Drinking and driving is a very serious crime and those who commit it fully deserve their punishment. Because of my drinking days, I have paid an extremely high price for my alcholism, both financially, legally, and personally. Although I may seem to be joking about my alcoholism here in this post, it's not meant AT ALL to make light of drinking and driving. When I went to alcoholism rehab, I used to sing the song "Tears of a Clown" because, on the inside, I perpetually hold the ongoing heartbreak and guilt of what I've done in my past---and it will be with me till the day I die.
I pay for the sins I committed while drinking every single day of my life, believe me. And these days I am wholeheartedly committed to being sober now---at the price of completely changing my entire life style--- which for me means having to avoid restaurants, people who drink a lot of alcohol, and avoiding situations which "remind" me of alcohol. In fact, I can't even walk down the booze aisle at a grocery store.
But it is a small price to pay for being sober. I am sober today---instead of dead. And let me tell you, the way I drank, it would have killed me, just as it killed my father and grandfather (and other relatives in my family.) But I chose to live. And I am lucky enough to have a good job and friends. Some of my family has forgiven me for my past---but not all.
I have been trying to stay sober for 10 years, but I admit that I've had a few slips (see my posting called "Bombardiers and Birdhouses", although that posting may be messed up because some of my archived postings have all their sentences "running together" ever since I changed from regular Blogger to Blogger Beta.) (And I haven't had time to fix them.)
And alcoholism never "goes away"---it is always lurking there, within, waiting to trip you up---and thus I have to be ever vigilant and watchful of myself....
After all this serious talk, I almost forgot to tell you my good news!.....
Remember Bonnie? The LVN who helped me herd the Rickenbockers' cows back to their ranch that time?
Hallelujah, but I talked Bonnie into coming to work for me part-time, thank GOODNESS! So things are looking up. It is mine and Belinda's sincere hope that we can talk Bonnie into some day changing to full-time status.
(Oh yes, one more thing....in Texas nobody thinks twice of a woman throwing her own dang purse at her own dang husband---they don't start talking jail till you pull a gun on him....)
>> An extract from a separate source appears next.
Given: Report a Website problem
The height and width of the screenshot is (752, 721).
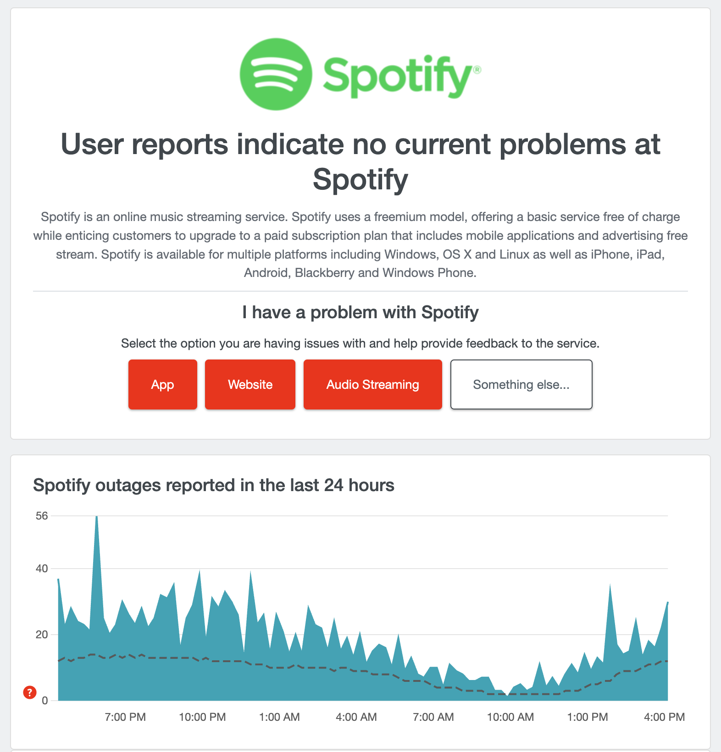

(Oh yes, and just one more little thing. You know that old saying that your mom always said: "Don't forget to wear clean underwear in case you're hit by a car?" Personally, I think it might be useful to slightly change this little mom-ism and say something like: "Don't forget to wear clean, NON-LILAC, underwear--- just in case you're hit by a car or have to go to a Texan jail"....) (HEH! Jes' jokin'!!!)